Video-first viral content automation platform for short-form video reels.
- Video-first pipeline — Finds trending clips on YouTube, writes platform-native captions via LLM, renders branded reels with FFmpeg
- 6 platform publishing — Instagram Reels, YouTube Shorts, Facebook Reels, Threads, X/Twitter, TikTok
- Learning loop — LinUCB contextual bandit optimizes content selection based on engagement feedback
- Engagement engine — AI-powered comment replies with toxicity filtering, rate limiting, and bot disclosure
- Affiliate monetization — Multi-network product matching, CTA injection, A/B testing, revenue attribution
- Operations dashboard — React + Flask dashboard for content approval, scheduling, analytics, and monitoring
- Multi-channel — Config-driven architecture supports unlimited niches with ~200 lines of niche-specific code each
genlab-core/ Shared infrastructure (pipeline, platform clients, learning loop)
BlackboxBrief/ AI/Tech news channel
CriticalRush/ Gaming channel
ClutchWire/ Sports channel
SpliceReel/ Movies channel
FrameDrift/ Anime channel
dashboard/ Operations dashboard (React + Flask)
deploy/ Cloud deployment configs (systemd, Docker, Caddy)
scripts/ Shared automation scripts
See docs/ARCHITECTURE.md for detailed architecture documentation.
1. Fetch trending videos ← YouTube API: find what's viral right now
2. Score and filter ← View velocity + Google Trends multiplier
3. Compose blueprints ← Build blueprint for top-N clips
4. Write content ← LLM: write hook + captions around the video
5. Render visuals ← FFmpeg: render video with logo overlay
6. Human review ← Approve via dashboard
7. Publish ← All platforms in parallel
8. Collect metrics ← Engagement after 6h/24h/48h/168h
9. Learn ← Update bandit arms for next run
# Prerequisites: Python 3.12+, PostgreSQL, FFmpeg, uv
# 1. Clone and install
git clone https://github.com/AnarchistSid/genlab-platform.git
cd genlab-platform
uv sync
# 2. Set up environment
cp .env.example .env
# Fill in API keys: ANTHROPIC_API_KEY, YOUTUBE_API_KEY, META_ACCESS_TOKEN, etc.
# 3. Set up database
createdb genlab
uv run alembic -c genlab-core/alembic.ini upgrade head
# 4. Run a pipeline
uv run --package genlab-core python -m genlab_core.pipeline --niche <niche_id>
# 5. Run tests
uv run --package genlab-core pytest genlab-core/tests/ -xEach channel has its own config/ directory with YAML files for sources, scoring, visuals, scheduling, and publishing. Shared configs live in genlab-core/config/.
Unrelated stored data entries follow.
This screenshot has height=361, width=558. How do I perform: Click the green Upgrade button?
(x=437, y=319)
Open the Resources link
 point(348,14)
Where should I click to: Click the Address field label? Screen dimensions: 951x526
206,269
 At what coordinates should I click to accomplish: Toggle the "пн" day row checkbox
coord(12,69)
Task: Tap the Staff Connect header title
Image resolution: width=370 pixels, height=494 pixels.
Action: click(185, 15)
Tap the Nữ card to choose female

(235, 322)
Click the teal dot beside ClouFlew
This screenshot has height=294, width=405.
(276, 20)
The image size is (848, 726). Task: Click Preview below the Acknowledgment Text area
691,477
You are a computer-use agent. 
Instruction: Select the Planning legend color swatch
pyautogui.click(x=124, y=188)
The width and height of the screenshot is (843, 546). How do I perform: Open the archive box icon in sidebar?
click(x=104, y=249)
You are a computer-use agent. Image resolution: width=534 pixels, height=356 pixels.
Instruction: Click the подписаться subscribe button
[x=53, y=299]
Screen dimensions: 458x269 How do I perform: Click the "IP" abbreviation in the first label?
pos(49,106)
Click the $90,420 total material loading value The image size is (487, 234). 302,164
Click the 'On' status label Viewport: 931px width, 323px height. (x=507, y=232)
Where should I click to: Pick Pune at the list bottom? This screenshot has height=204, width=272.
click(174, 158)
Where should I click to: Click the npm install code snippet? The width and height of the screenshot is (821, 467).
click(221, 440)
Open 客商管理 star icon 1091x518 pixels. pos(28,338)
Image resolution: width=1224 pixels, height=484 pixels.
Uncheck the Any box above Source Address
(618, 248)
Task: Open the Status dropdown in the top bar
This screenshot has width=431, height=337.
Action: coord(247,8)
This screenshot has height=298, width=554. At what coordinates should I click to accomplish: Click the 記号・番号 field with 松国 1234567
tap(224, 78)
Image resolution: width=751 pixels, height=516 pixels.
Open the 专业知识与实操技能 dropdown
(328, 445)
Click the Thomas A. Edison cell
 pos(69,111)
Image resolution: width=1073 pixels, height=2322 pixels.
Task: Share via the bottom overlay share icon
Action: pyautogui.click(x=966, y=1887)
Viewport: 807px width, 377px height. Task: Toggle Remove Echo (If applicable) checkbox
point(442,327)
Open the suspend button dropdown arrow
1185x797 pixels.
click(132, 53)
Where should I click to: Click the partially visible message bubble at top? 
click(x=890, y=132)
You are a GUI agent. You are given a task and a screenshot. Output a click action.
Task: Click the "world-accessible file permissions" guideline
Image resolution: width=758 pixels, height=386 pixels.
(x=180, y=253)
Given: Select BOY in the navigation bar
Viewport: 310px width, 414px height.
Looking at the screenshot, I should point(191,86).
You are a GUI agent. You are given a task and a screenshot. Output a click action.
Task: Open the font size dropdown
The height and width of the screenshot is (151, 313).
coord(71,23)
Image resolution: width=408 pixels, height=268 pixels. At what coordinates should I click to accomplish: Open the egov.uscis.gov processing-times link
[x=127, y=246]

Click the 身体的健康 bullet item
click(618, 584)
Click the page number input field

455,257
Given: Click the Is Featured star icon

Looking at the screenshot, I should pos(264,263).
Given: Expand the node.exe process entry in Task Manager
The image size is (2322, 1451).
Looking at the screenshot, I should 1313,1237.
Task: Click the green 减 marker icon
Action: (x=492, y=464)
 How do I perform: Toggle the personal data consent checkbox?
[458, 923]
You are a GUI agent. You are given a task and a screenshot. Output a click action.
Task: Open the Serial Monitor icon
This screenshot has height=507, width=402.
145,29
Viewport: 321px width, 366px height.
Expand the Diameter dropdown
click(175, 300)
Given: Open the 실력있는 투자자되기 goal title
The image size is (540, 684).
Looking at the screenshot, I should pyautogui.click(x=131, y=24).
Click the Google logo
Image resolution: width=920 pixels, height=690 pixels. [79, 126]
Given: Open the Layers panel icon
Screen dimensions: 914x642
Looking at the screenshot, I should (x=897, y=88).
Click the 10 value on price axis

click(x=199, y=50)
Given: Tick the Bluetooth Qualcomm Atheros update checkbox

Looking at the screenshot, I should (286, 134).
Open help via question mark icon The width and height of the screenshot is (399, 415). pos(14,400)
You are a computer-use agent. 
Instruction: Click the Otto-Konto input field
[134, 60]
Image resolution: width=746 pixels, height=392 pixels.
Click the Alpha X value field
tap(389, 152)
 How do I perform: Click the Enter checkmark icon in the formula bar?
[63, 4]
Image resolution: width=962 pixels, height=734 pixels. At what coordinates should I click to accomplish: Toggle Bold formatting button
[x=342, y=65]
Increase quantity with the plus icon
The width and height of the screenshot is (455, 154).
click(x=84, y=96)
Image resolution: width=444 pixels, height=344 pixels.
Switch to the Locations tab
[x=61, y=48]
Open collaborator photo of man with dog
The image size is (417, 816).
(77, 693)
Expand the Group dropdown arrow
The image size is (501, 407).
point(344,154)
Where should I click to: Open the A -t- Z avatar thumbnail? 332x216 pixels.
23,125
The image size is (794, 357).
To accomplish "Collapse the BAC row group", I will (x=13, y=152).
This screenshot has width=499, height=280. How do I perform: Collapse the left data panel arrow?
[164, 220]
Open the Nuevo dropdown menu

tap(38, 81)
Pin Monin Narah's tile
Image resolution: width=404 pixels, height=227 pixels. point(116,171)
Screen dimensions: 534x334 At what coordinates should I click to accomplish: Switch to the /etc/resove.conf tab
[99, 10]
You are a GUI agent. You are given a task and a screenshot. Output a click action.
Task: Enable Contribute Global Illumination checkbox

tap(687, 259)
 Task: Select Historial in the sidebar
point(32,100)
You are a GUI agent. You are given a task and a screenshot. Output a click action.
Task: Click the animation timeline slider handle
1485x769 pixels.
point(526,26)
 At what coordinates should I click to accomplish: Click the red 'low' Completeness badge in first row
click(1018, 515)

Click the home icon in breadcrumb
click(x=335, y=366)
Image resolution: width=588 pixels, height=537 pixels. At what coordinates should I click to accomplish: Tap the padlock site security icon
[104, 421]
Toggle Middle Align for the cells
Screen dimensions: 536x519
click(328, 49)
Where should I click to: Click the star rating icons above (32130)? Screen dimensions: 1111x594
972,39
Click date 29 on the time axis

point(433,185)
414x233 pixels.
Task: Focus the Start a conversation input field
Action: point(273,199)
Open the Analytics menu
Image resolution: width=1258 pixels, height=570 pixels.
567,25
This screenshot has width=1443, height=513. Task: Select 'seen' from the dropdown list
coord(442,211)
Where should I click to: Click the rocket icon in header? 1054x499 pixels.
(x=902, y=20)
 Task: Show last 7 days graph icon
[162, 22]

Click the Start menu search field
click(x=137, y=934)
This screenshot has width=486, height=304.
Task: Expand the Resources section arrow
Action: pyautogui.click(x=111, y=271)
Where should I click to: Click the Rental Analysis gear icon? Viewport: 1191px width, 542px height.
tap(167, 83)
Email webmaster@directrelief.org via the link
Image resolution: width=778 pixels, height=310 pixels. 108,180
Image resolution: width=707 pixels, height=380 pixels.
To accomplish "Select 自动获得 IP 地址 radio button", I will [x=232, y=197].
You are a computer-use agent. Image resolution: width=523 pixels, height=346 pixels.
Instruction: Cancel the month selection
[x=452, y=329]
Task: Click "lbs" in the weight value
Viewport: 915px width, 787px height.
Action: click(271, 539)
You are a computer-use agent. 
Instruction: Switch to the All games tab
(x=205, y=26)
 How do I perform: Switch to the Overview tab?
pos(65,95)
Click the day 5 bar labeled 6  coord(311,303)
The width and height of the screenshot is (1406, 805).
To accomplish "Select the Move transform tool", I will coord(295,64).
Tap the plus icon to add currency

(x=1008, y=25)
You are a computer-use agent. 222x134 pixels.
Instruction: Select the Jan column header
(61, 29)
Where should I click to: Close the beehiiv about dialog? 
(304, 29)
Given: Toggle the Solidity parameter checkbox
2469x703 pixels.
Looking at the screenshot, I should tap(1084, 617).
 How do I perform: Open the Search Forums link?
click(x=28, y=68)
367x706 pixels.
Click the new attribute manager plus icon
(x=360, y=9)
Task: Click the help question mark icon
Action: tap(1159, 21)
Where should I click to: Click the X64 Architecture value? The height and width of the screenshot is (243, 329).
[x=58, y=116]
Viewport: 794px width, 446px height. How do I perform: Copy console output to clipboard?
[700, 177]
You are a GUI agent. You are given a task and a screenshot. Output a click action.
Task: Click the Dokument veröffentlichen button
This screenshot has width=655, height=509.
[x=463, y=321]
All credentials go in .env files (never committed). See .env.example for the full list.
| Layer | Technology |
|---|---|
| Language | Python 3.12+ |
| Package manager | uv (workspace) |
| Database | PostgreSQL 16 (psycopg3) |
| LLM | Anthropic Claude Haiku |
| Video | FFmpeg, yt-dlp |
| Dashboard | React + Vite (frontend), Flask + Gunicorn (backend) |
| Queue | Dramatiq + Redis |
| Scheduling | systemd timers (cloud) |
| Deployment | Hetzner Cloud, Docker, Caddy, Cloudflare |
| CI | GitHub Actions (lint, test, secret scan) |
This software is provided for educational and research purposes. Users are solely responsible for ensuring their use complies with all applicable laws, platform terms of service, and content policies. The authors are not responsible for any misuse of this software.
By using this software, you agree to:
- Comply with YouTube, Instagram, Facebook, X/Twitter, Threads, and TikTok terms of service
- Obtain proper rights or licenses for any content you publish
- Include appropriate disclosures for AI-generated content and affiliate links
- Respect copyright and intellectual property rights